Pharmacogenomics: Why the Same Drug Works Differently for Everyone
Genetic variants in drug-metabolising enzymes mean that standard doses are wrong for many patients.
Pharmacogenomics is the study of how genetic variants influence an individual's response to medications. It explains why a standard dose produces therapeutic benefit in one patient, toxicity in another, and no effect in a third.
Drug-Metabolising Enzymes
The cytochrome P450 (CYP) enzyme family metabolises the majority of clinically used drugs:
- CYP2D6: metabolises antidepressants, antipsychotics, opioids. Poor metabolisers experience toxicity at standard doses.
- CYP2C19: metabolises clopidogrel and PPIs. Poor metabolisers on clopidogrel have significantly elevated cardiovascular event rates.
- CYP2C9 + VKORC1: dramatically affect warfarin dosing requirements.
Clinical Impact
Pre-emptive pharmacogenomic testing allows practitioners to select drugs for which a patient is a normal metaboliser, adjust doses based on metaboliser status, and avoid drugs associated with high risk. Full genome sequencing captures all pharmacogenomically relevant variants in a single test — a permanent record that informs prescribing decisions throughout a patient's lifetime.
━━━━━━
**Tasks**:
1) Write out the part of the pharmacogenomics article that begins at the words "Pharmacogenomics: Why the" and stops after the words "in a third.".
2) List every drug or class of drugs that the pharmacogenomics article names.
━━━━━━
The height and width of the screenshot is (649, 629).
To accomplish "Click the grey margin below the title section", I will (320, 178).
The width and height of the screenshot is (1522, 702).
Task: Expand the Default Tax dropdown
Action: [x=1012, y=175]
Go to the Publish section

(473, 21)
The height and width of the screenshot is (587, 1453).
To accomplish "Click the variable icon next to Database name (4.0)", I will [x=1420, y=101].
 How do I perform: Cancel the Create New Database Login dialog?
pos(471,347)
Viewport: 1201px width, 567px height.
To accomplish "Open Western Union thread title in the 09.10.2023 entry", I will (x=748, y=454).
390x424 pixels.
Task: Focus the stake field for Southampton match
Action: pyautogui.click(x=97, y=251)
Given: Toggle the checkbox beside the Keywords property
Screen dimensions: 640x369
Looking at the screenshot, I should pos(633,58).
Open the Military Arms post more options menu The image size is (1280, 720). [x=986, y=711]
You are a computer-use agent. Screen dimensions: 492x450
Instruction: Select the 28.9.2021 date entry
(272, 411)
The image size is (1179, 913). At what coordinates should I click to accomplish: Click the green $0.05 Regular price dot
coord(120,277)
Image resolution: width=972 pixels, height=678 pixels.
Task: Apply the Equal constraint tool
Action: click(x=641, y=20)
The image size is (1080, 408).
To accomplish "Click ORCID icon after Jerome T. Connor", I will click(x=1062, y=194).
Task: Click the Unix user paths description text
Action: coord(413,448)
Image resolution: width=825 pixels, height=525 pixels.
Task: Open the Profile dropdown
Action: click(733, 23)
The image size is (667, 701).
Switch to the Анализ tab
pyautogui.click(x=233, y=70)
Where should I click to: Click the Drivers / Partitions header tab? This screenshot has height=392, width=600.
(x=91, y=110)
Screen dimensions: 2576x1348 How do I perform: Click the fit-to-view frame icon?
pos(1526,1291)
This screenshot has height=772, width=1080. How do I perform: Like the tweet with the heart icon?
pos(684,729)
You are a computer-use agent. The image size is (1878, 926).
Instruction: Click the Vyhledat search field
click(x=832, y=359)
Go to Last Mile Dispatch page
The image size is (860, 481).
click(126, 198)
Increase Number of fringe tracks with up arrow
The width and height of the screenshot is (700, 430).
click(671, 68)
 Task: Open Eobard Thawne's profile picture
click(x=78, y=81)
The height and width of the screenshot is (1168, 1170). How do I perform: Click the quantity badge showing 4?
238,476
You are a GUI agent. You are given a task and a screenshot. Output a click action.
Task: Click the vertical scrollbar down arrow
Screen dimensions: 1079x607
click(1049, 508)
━━━━━━
**Solutions by task**:
1)
Pharmacogenomics: Why the Same Drug Works Differently for Everyone
Genetic variants in drug-metabolising enzymes mean that standard doses are wrong for many patients.
Pharmacogenomics is the study of how genetic variants influence an individual's response to medications. It explains why a standard dose produces therapeutic benefit in one patient, toxicity in another, and no effect in a third.

2) antidepressants, antipsychotics, opioids, clopidogrel, PPIs, warfarin